> _Stored records_:
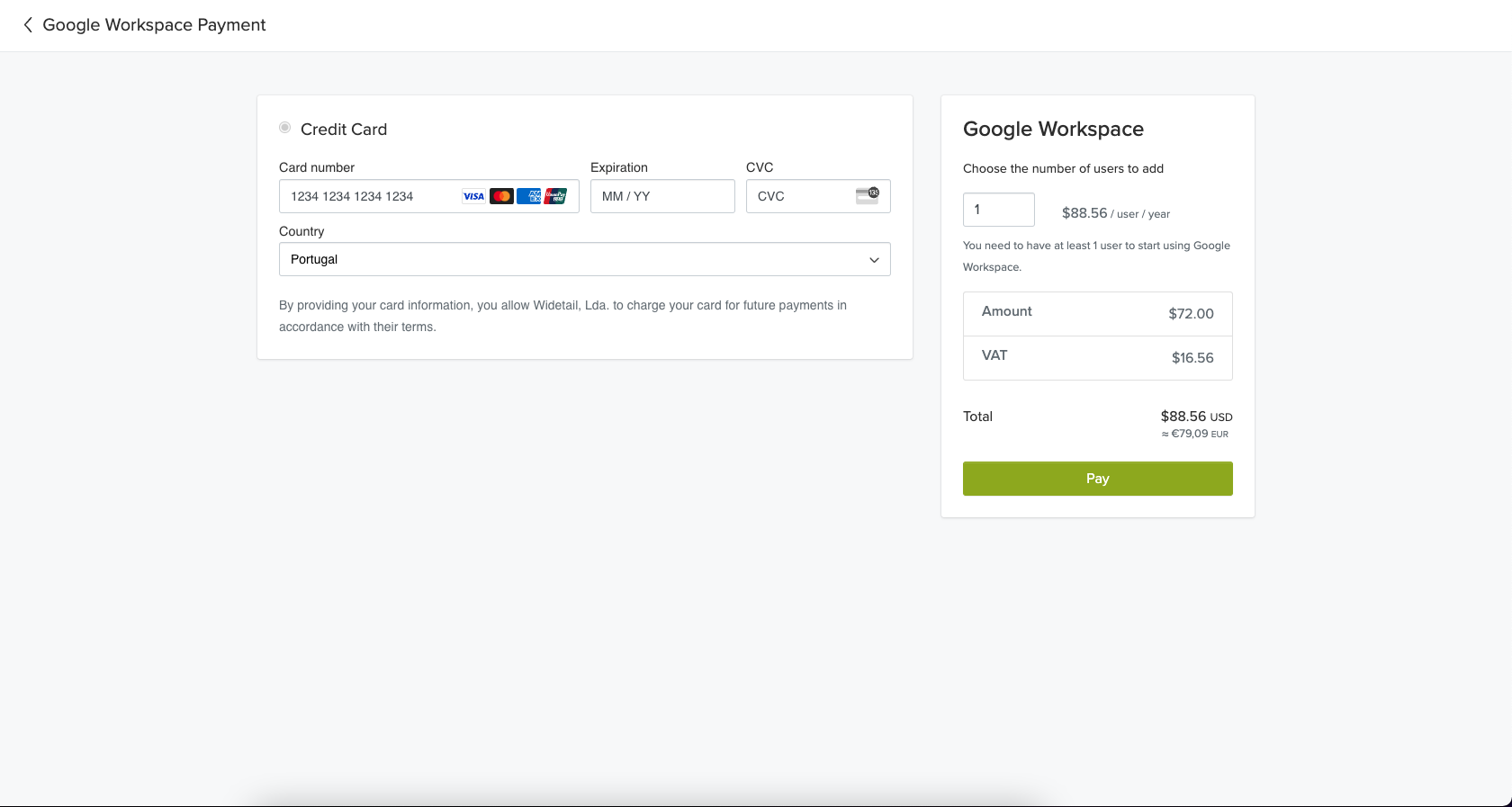The width and height of the screenshot is (1512, 807).
Task: Click the Total $88.56 USD amount
Action: tap(1195, 417)
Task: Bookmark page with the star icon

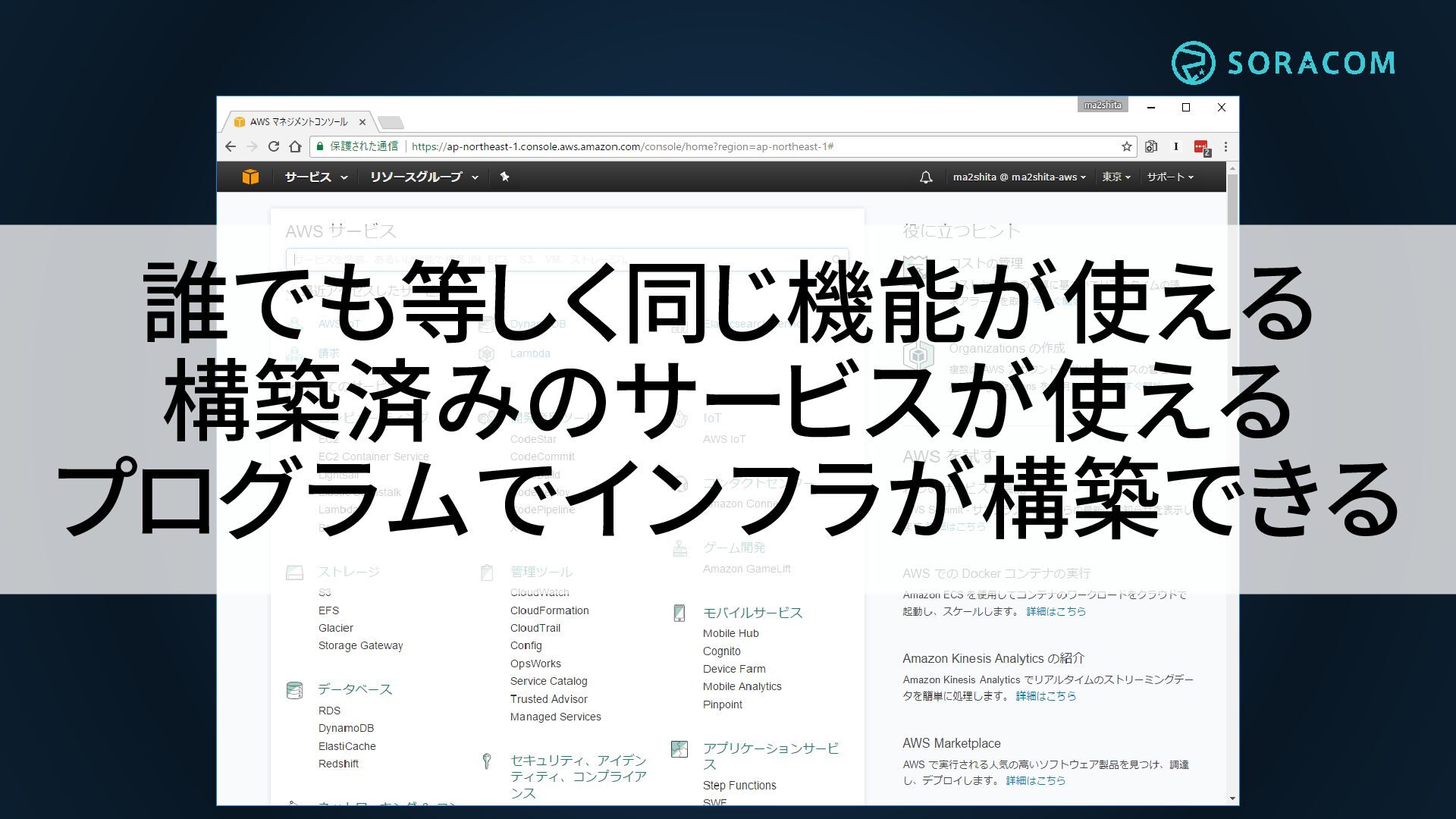Action: [1127, 146]
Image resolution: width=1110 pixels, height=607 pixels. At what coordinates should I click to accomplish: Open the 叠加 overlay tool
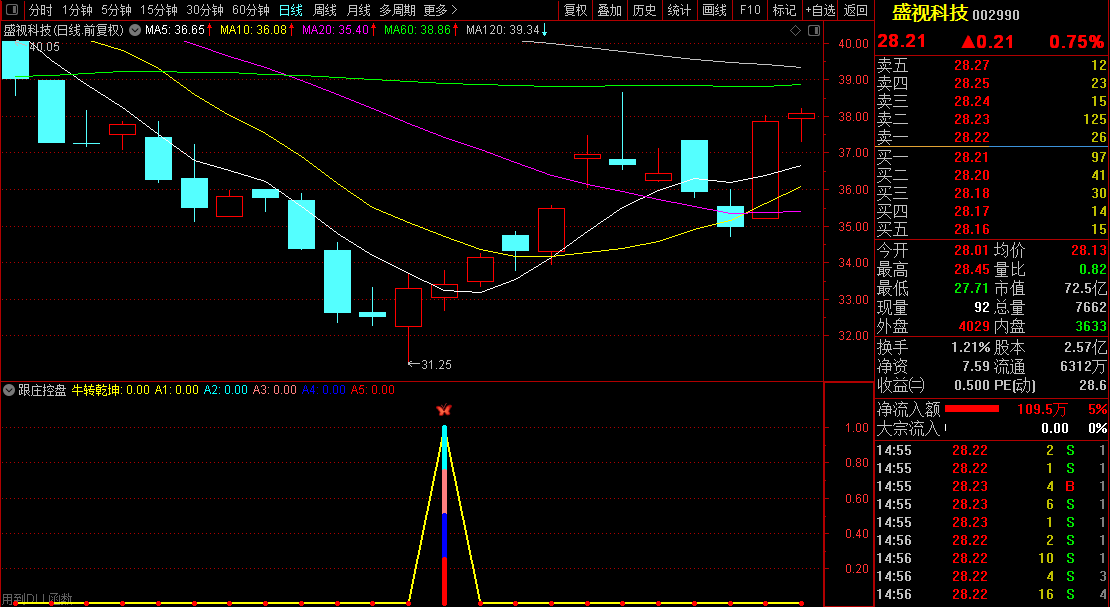pos(609,10)
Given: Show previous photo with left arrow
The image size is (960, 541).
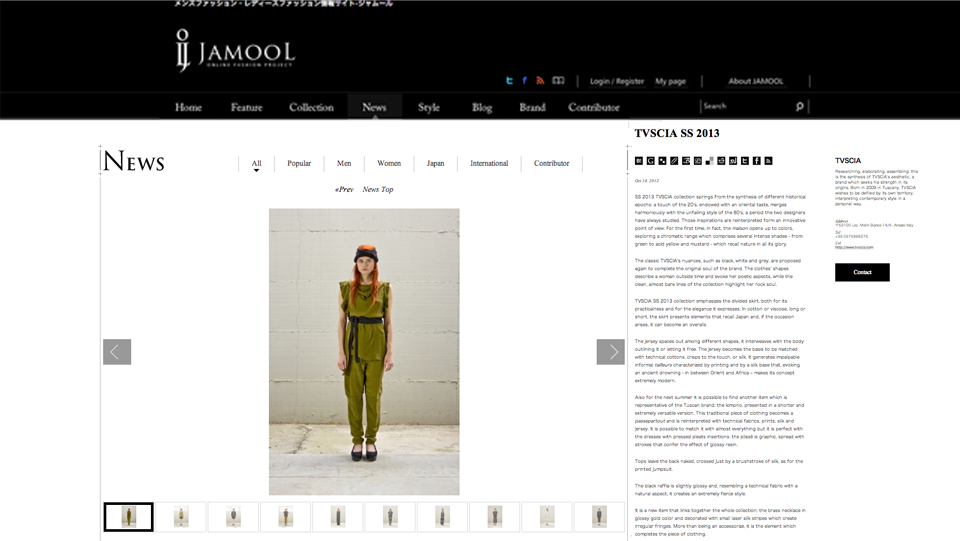Looking at the screenshot, I should coord(117,352).
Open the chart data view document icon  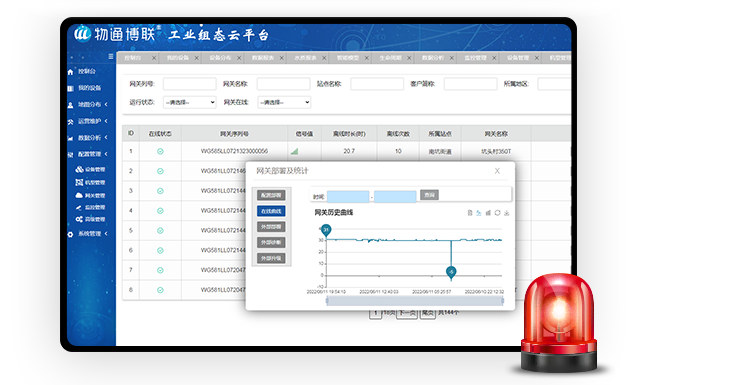[470, 213]
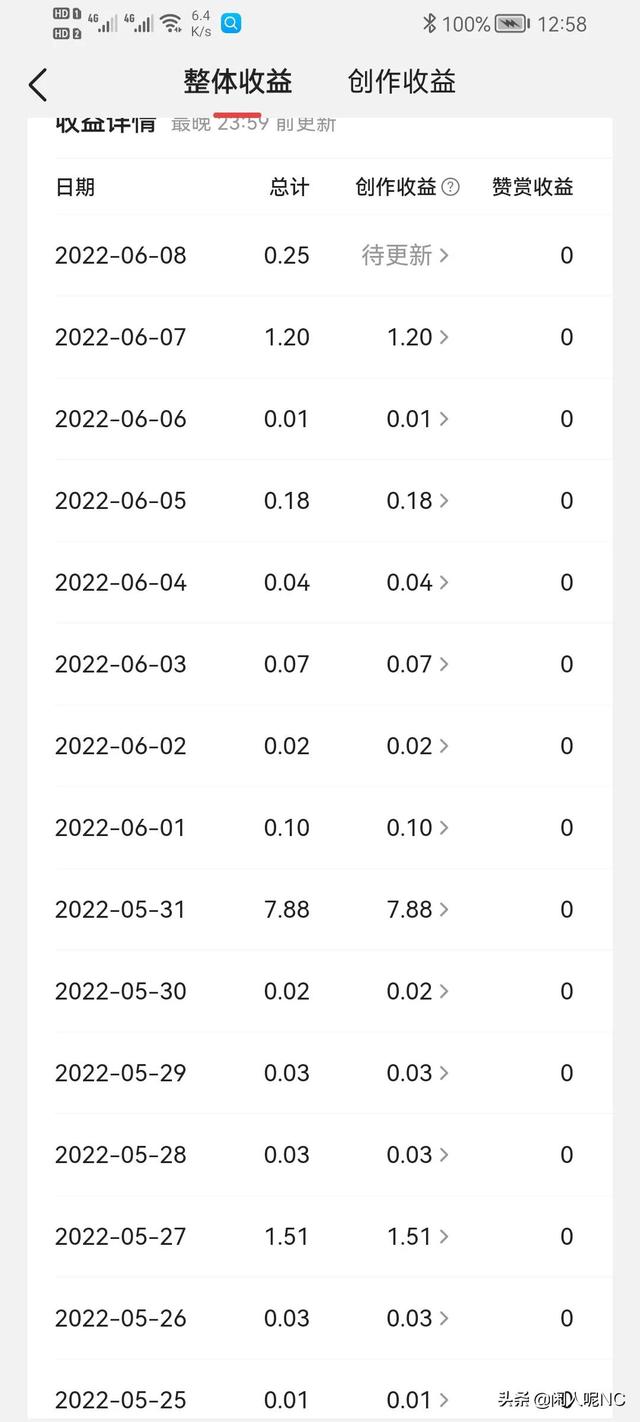The image size is (640, 1422).
Task: Tap the blue search icon in status bar
Action: [x=231, y=23]
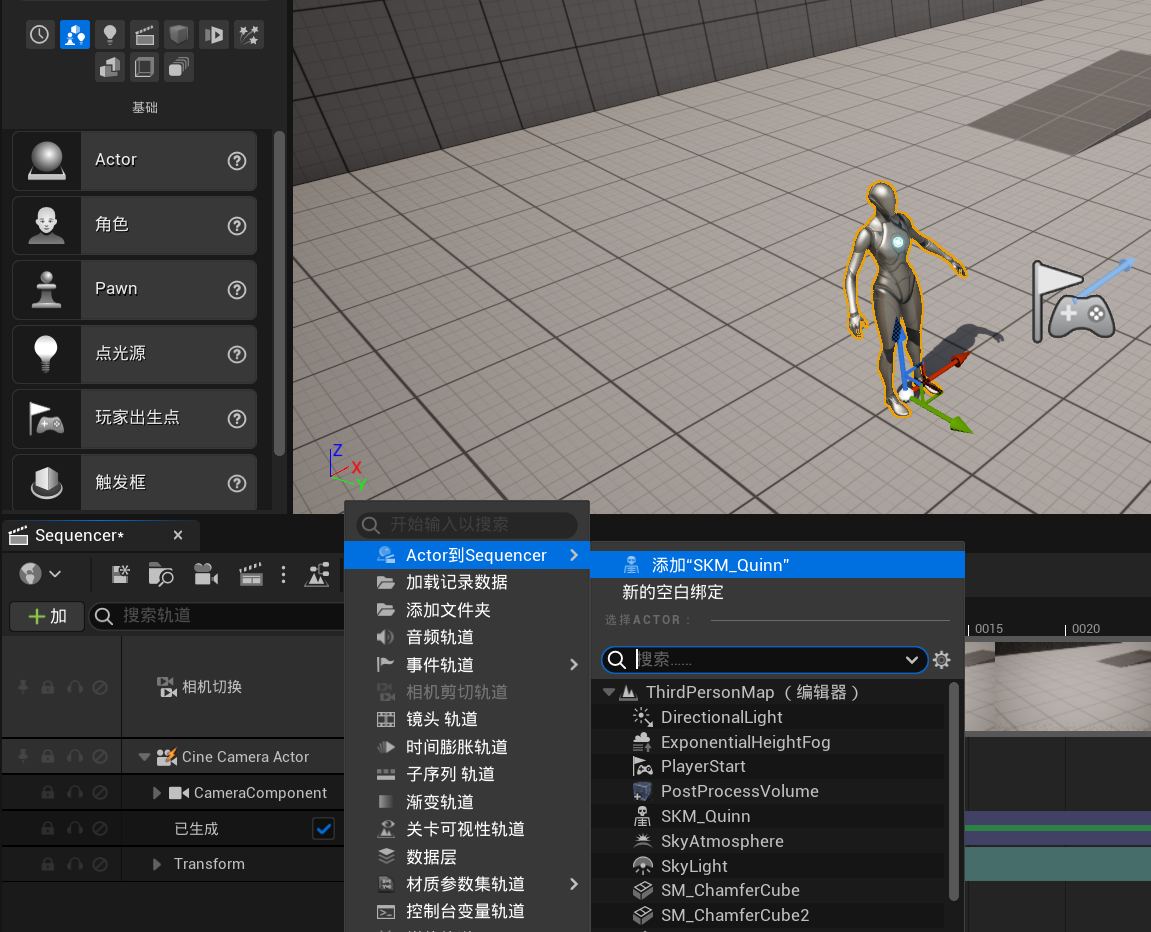Viewport: 1151px width, 932px height.
Task: Toggle lock on the Cine Camera Actor track
Action: point(47,757)
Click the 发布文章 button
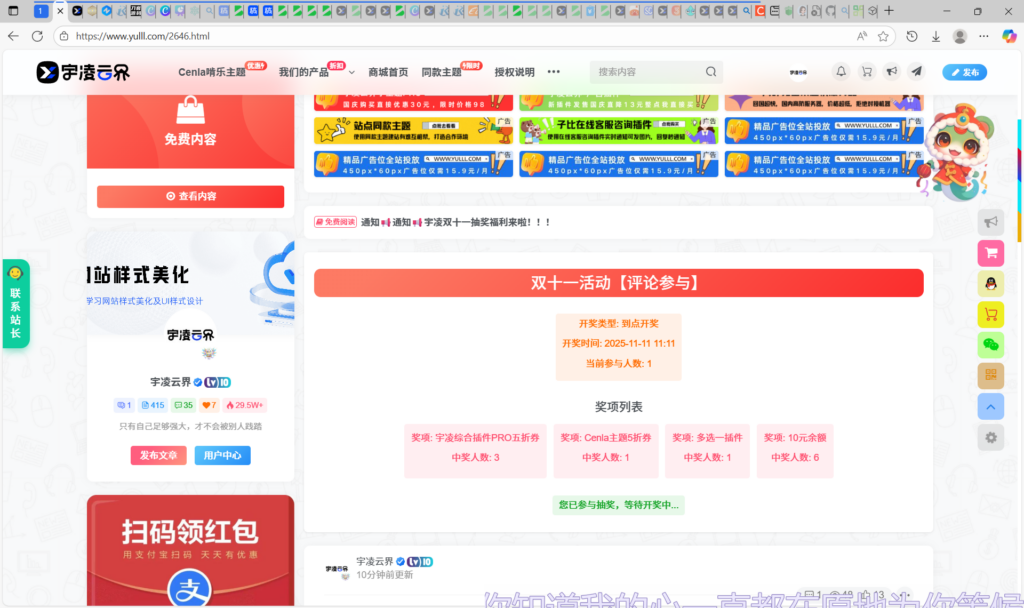 [158, 455]
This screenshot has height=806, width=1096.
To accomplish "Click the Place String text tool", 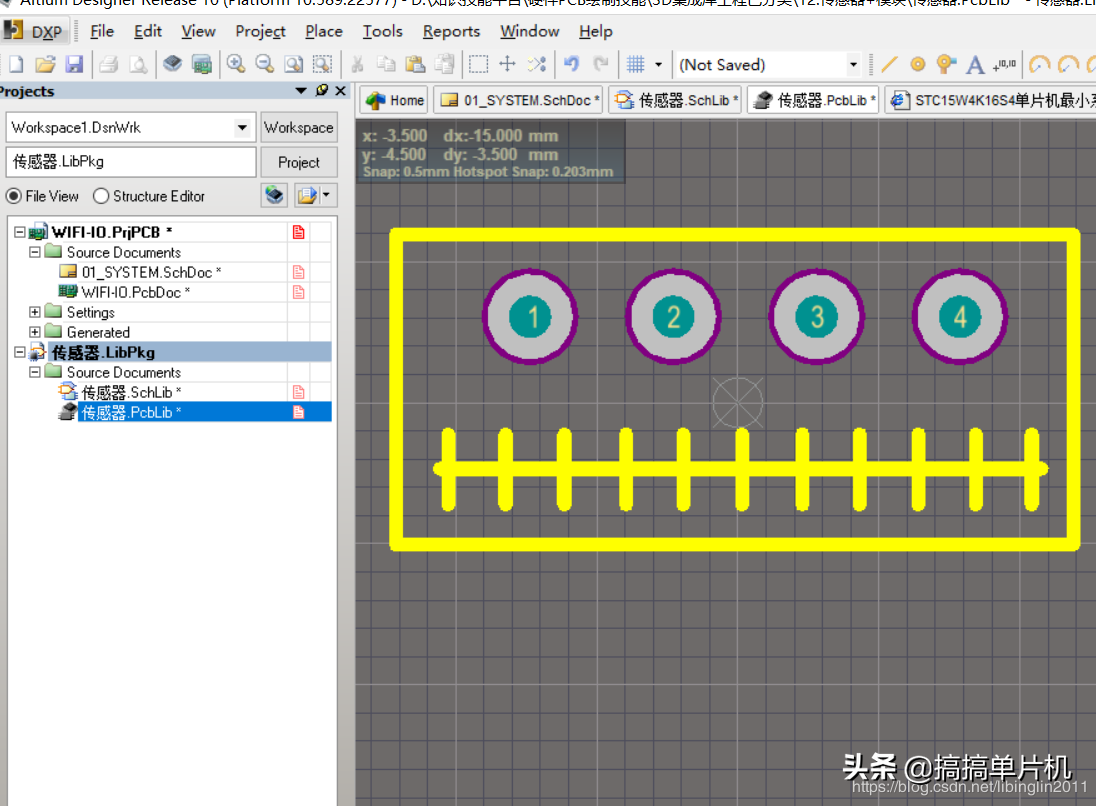I will point(975,65).
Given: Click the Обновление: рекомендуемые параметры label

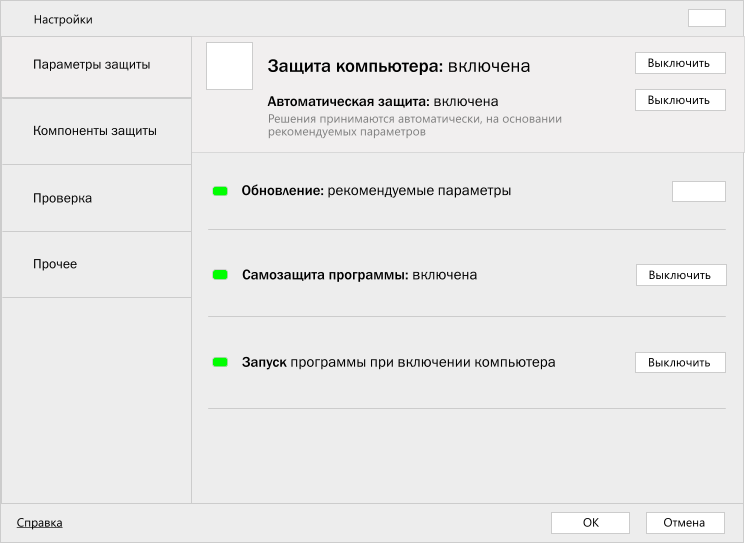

> _Requirement_: Reproduce every line above containing "Given".

> _Result_:
Given: Show previous photo with left arrow
Given: Click the Обновление: рекомендуемые параметры label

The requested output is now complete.